Sparrow lifted his lashes and looked at her. His eyes—liquid, dark, and wise as a hart’s—reached into her soul. “I am not at leave to say what I would, Wren.”
“Why not?
“When I give a promise, I keep it.”
“Oh. Then do not speak as you should not. Whisper it, from your mind to mine.”
“Do you not think I wish to? That would still be a betrayal.”
“Do you believe so?”
“I do. By any road, once you know, you will fly off into anger, and then Sally will know I have revealed what I swore I would not.”
Rennie lowered her voice. “This secret concerns Sally, then?”
Sparrow blinked once.
Well, Rennie thought, the gods love Sparrow and his honorable heart. But he should at least tell her, since they in essence shared one mind. Plumbing the depths of that connection now, she picked up a few tendrils of information. Sally had lied about something, but what?

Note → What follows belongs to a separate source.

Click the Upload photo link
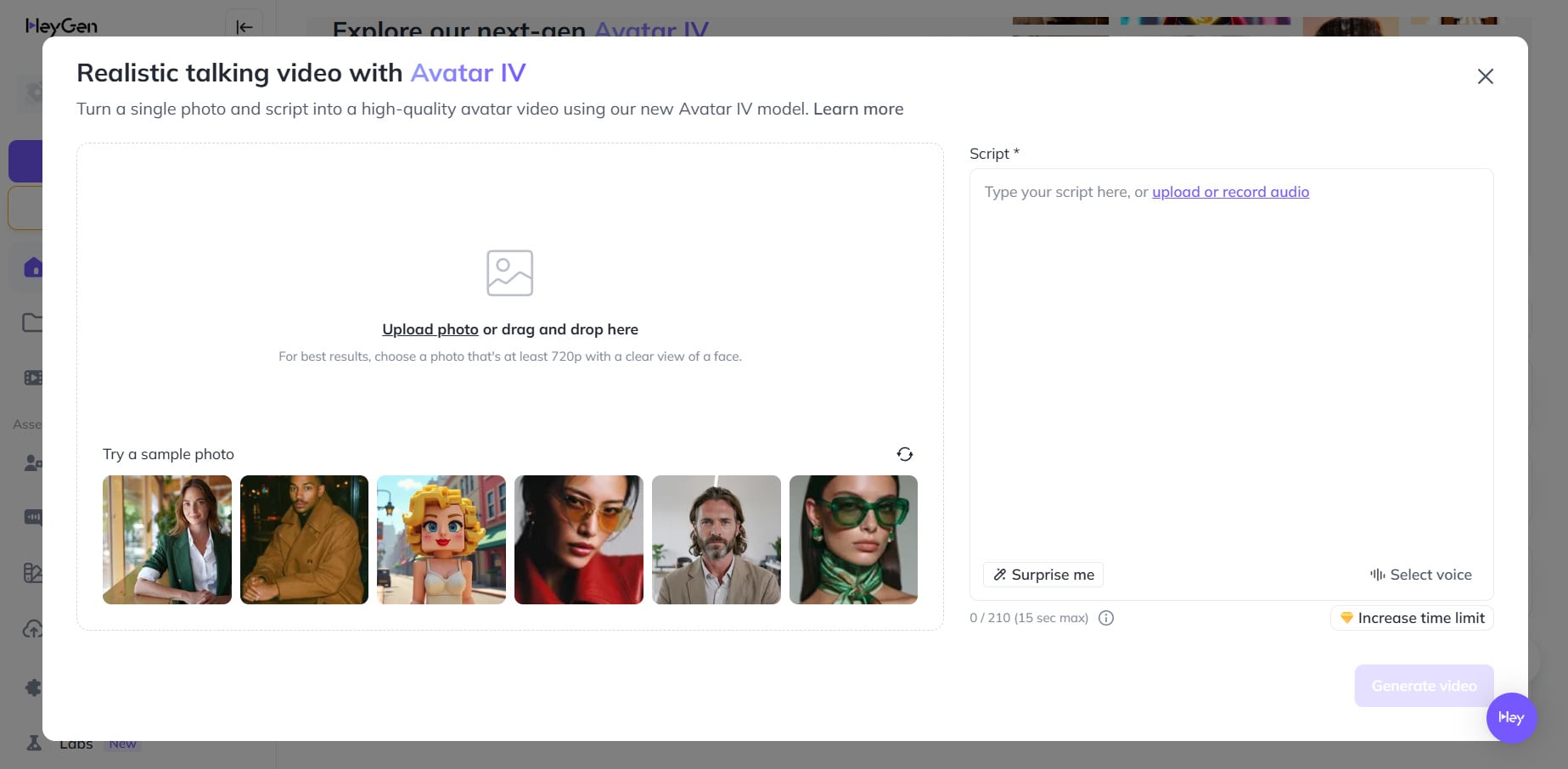This screenshot has height=769, width=1568. [x=430, y=329]
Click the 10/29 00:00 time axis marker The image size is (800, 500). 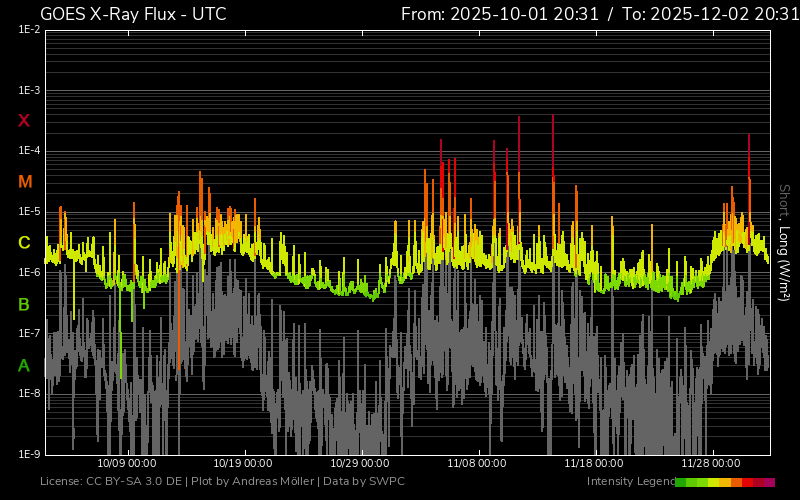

No lie that the lass was with child. She now seemed to increase by the day—a big strong child it was, no doubt. Rennie had spoken to her, or attempted to, thinking Sally might wish to confide in another woman her age. All Sally would say was that Lambert had caught her one day in the forest near Oakham and attacked her most vilely. The rape had occurred before Sally’s father died, but she had not told him, nor anyone, until now.
Rennie frowned in thought, her gaze still holding Sparrow’s. “It must have something to do with Martin.”
An answering spark. “Because she is in love with him and she confided in him. Or did she confide in you first?”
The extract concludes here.